**Selected extract**.
-=-=-=-=-

Wasps!

Help ~> I have Wasps on the inside of my Gas Door and I am afaid to use any store bought sprays… Considering it’s so close to the gas!!! The car sat for a couple of months … I am just lucky I have 3/4 of a tank left and thus have time to rid them!! Anyone have a solution!?! Thanks

It will not hurt the car or give cause for safety, as long as you don’t remove the gas cap. Be careful about spraying it on the paint however. Try to make a fog spray between them an you.

I suggest a specific spray for wasps not a general spray. You want to knock them down really fast. In my experience they can make about 10 foot before they are dead. I have never been stung and I have had to kill off several nest over the years. (BTW you can have two cans, one in each hand for faster coverage. )

At dusk or night, when the wasps aren’t active, open the gas door and sprinkle some powdered “Sevin Insecticide” around the entry where they land to crawl in. They will get the powder on their feet, bring it into the nest and lick it off. They’ll all be dead in 1-2 days.

Sevin is available at any garden supply store.

The best spray in he world has pyrethrin (spelling) in it. Once it hits the wasp it will go down faster than a Zero in front of a Mustang in a dog fight. Do not get a national brand like Raid or Black Flag, it’s like spraying water. I found the best uses pyretrin and sprays at least 20 feet, pleasantly scented and found a farm stores ( tractor supply, farm king, orschlen bros, etc).

Do not open the gas door. Just stand back and spray around the door. This will prevent the wasps from exiting to fast and they will come in contact with the spray.

I never tried permethrin, but I can imagine it works quite well. It’s the active ingredient in the lice hair shampoo. It’s also what the mosquito nets are soaked with in Africa to protect against malaria.

It is oil from Mum’s and that means its natural and not harmful to people or pets.

Wasps go down faster than a Clinton at an impeachment.

So you’re saying it’s not that effective?

You may be able to track down an engineer that worked for the now defunct American Motors Corporation. American Motors was formed with the merger of Nash and Hudson companies back in 1954. Hudsons were infested with both Wasps and Hornets. The engineers at American Motors managed to exterminate the Wasps right away. They thought that they had killed off the Hornets as well, but the Hornets just remained dormant until about 1970 when Hornets appeared again. I think that the Hornets were finally killed off when American Motors was bought by Chrysler Corporation.

-=-=-=-=-

(Word and element location entries)

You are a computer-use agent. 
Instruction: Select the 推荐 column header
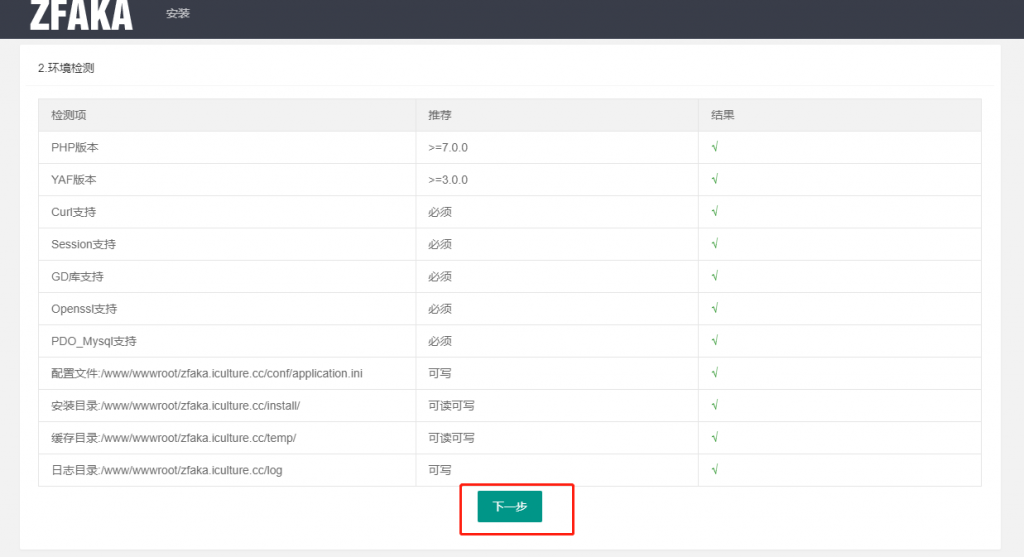[x=440, y=115]
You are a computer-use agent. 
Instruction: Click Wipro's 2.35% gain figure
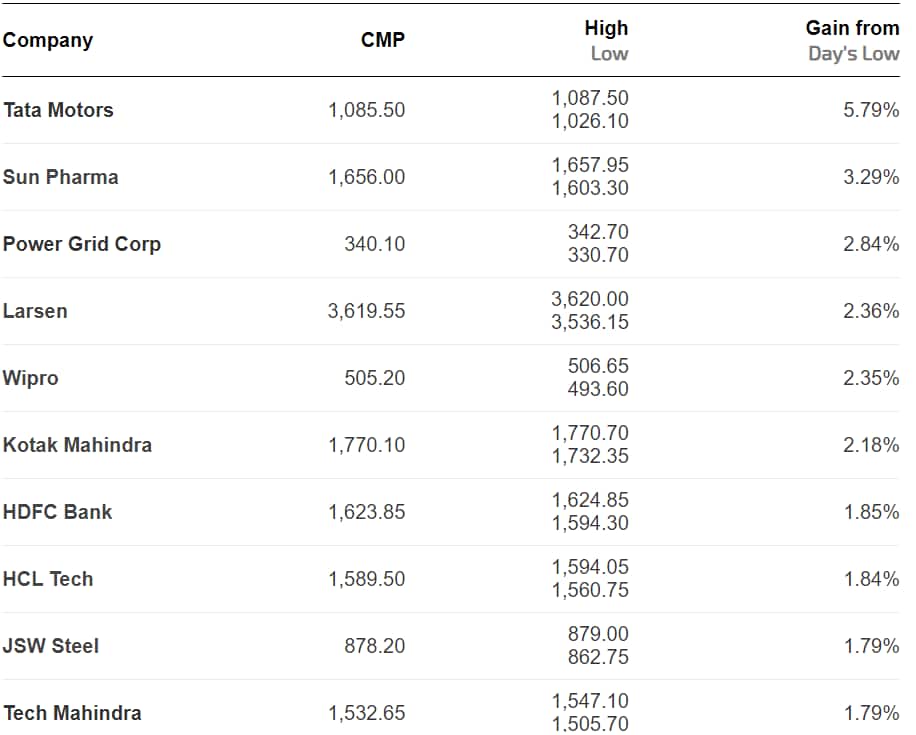871,378
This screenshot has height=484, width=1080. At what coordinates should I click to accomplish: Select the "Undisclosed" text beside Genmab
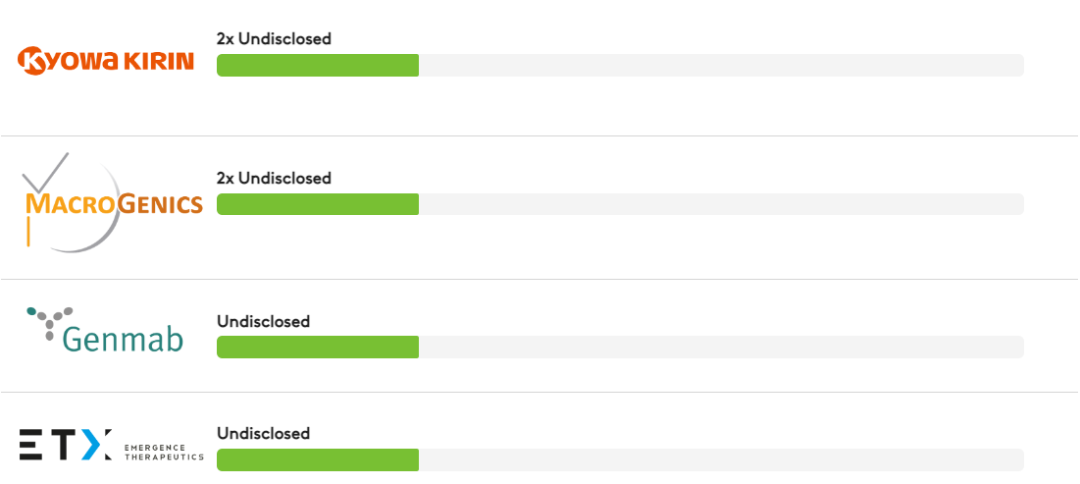[263, 322]
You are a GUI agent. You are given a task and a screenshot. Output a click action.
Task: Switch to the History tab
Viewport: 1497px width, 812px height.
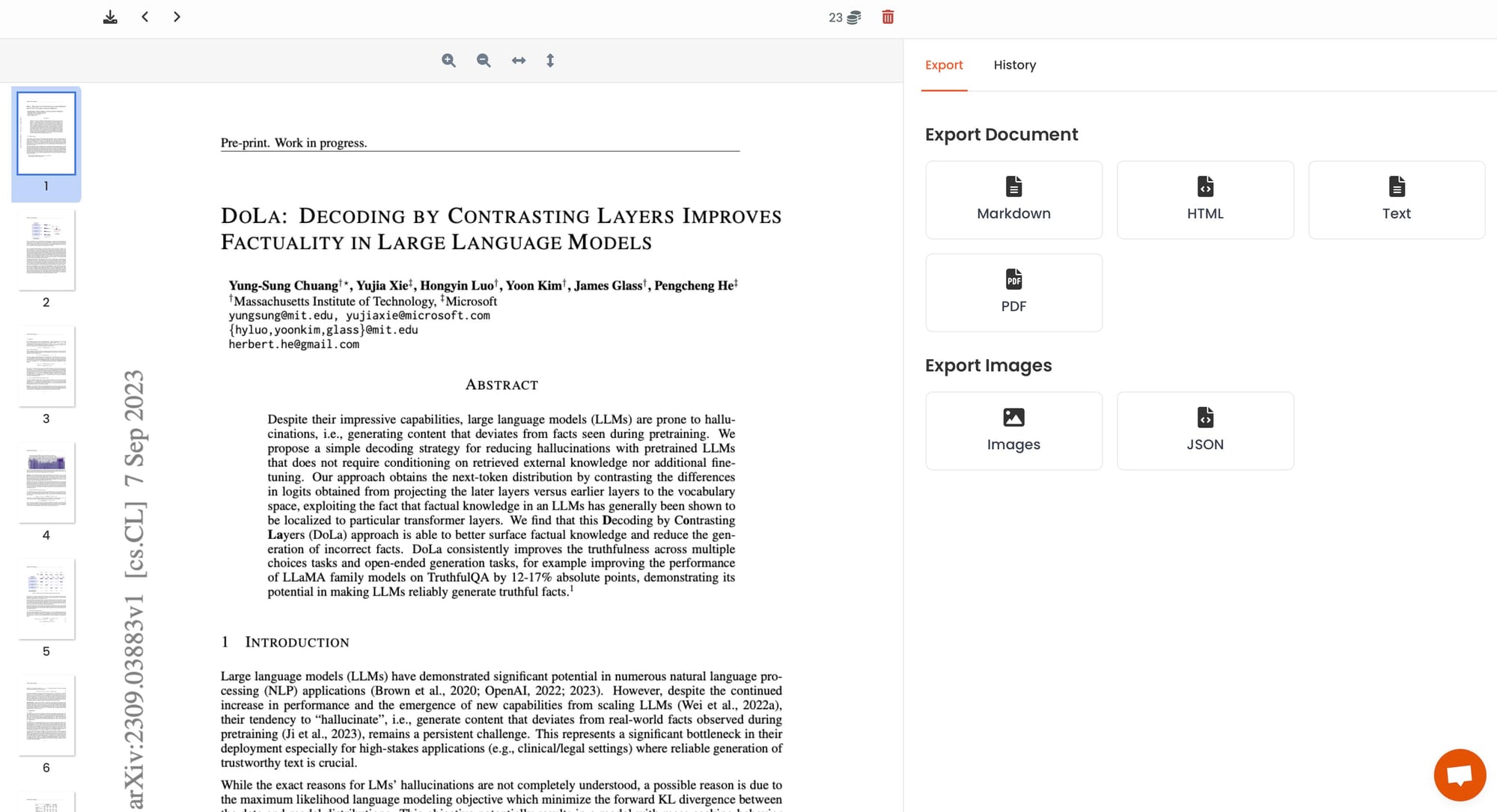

-=-=-=-=-

**Problems to work on**.
A. In the wasp thread, where is Sevin said to be available?
B. Retype the wasp thread between "Do not open" and "at an impeachment.", inclusive.

**Written answers**.
A. At any garden supply store.

B.
Do not open the gas door. Just stand back and spray around the door. This will prevent the wasps from exiting to fast and they will come in contact with the spray.

I never tried permethrin, but I can imagine it works quite well. It’s the active ingredient in the lice hair shampoo. It’s also what the mosquito nets are soaked with in Africa to protect against malaria.

It is oil from Mum’s and that means its natural and not harmful to people or pets.

Wasps go down faster than a Clinton at an impeachment.